| Your task |
Could you retype the Ember passage in full, word for word?

That last bullet might not seem like a big deal, but if you’ve built an application in a framework that declares its views in JavaScript, rather than HTML, you can probably appreciate the difference. Declaring tag names, class names, inner text values, and other attributes in JavaScript is verbose, difficult to read, and requires someone who can “speak” JavaScript to write. Templates written in HTML can be created and edited by designers who know just enough HTML to be dangerous.

Developer Ergonomics?

You’ll see this phrase a lot in the documentation at emberjs.com: “Because this pattern is so common, it is the default for…” This indicates you don’t even need to type the code it’s describing; Ember will “just work” without it, employing the default behavior as though you’d specified it. As we’ll see in the next chapter, you can invoke a default route and a default controller just by instantiating an Ember application. With a single line of JavaScript (before minifying, wisenheimer) and a Handlebars template, Ember will fill in all the gaps with default objects, and you end up with a complete application.

What’s an ORM?

| Material shown |
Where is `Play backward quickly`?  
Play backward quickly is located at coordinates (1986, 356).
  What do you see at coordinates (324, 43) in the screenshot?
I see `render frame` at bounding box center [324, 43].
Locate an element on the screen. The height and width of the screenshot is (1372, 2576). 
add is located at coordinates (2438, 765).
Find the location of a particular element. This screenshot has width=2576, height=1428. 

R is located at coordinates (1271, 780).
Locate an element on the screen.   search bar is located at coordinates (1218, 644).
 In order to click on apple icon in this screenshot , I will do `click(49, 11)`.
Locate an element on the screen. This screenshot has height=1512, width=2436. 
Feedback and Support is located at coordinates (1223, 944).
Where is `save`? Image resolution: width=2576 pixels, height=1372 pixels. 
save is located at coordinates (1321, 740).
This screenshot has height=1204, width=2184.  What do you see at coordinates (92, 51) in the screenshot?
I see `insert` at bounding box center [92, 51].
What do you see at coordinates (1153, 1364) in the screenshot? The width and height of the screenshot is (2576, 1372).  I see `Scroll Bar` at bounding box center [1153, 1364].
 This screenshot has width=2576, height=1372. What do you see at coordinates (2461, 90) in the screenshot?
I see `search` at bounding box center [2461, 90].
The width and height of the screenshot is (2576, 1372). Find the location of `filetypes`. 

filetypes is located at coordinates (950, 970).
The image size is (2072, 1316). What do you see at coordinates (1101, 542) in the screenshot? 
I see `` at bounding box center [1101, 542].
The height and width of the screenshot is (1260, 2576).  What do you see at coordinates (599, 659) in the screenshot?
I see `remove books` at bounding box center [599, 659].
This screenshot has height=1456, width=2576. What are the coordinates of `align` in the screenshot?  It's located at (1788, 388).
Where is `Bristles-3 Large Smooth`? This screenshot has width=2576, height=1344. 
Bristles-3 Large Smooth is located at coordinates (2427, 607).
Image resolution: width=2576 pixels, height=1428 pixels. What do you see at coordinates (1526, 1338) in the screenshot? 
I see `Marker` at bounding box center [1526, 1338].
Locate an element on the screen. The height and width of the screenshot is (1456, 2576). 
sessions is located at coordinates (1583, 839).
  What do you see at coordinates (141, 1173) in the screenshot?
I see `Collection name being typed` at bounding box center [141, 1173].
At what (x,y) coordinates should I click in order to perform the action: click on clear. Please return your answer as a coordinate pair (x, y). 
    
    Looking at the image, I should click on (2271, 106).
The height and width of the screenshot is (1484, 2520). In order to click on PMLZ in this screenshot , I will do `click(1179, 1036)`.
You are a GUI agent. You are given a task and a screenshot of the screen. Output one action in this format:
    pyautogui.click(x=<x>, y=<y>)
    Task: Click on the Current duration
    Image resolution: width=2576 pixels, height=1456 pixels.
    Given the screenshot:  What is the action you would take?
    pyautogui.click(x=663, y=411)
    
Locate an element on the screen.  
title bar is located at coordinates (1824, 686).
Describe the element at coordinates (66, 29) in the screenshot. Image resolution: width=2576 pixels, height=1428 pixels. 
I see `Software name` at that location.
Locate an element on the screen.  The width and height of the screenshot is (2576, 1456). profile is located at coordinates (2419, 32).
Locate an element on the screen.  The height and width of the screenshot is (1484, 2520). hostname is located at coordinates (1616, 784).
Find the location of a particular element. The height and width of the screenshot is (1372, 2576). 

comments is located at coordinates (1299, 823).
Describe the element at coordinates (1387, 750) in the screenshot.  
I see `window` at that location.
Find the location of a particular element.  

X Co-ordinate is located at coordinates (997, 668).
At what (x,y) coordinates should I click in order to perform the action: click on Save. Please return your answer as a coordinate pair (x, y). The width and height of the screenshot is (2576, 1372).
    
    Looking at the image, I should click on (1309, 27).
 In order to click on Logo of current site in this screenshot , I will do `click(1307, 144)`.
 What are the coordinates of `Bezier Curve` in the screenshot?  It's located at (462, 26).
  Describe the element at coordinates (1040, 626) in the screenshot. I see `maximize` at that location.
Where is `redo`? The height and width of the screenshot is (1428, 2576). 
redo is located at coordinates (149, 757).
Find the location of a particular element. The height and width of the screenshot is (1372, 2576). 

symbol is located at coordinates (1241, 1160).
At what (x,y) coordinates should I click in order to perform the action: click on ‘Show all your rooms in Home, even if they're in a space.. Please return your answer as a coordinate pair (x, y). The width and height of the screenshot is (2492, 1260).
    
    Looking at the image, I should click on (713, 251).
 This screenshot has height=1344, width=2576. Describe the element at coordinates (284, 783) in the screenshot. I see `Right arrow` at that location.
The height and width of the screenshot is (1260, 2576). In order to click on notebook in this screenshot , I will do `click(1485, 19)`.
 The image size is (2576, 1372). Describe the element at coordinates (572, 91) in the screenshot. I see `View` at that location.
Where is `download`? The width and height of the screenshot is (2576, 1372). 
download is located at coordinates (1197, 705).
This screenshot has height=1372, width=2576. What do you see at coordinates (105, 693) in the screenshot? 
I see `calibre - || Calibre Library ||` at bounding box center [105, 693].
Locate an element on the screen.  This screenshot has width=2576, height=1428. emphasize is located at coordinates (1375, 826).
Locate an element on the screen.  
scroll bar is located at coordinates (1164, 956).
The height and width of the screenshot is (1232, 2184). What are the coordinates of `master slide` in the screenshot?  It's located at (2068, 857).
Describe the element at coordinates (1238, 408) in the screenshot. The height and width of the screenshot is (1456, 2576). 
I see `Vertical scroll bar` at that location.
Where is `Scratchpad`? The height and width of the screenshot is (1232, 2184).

| Response to the task |
That last bullet might not seem like a big deal, but if you’ve built an application in a framework that declares its views in JavaScript, rather than HTML, you can probably appreciate the difference. Declaring tag names, class names, inner text values, and other attributes in JavaScript is verbose, difficult to read, and requires someone who can “speak” JavaScript to write. Templates written in HTML can be created and edited by designers who know just enough HTML to be dangerous.

Developer Ergonomics?

You’ll see this phrase a lot in the documentation at emberjs.com: “Because this pattern is so common, it is the default for…” This indicates you don’t even need to type the code it’s describing; Ember will “just work” without it, employing the default behavior as though you’d specified it. As we’ll see in the next chapter, you can invoke a default route and a default controller just by instantiating an Ember application. With a single line of JavaScript (before minifying, wisenheimer) and a Handlebars template, Ember will fill in all the gaps with default objects, and you end up with a complete application.

What’s an ORM?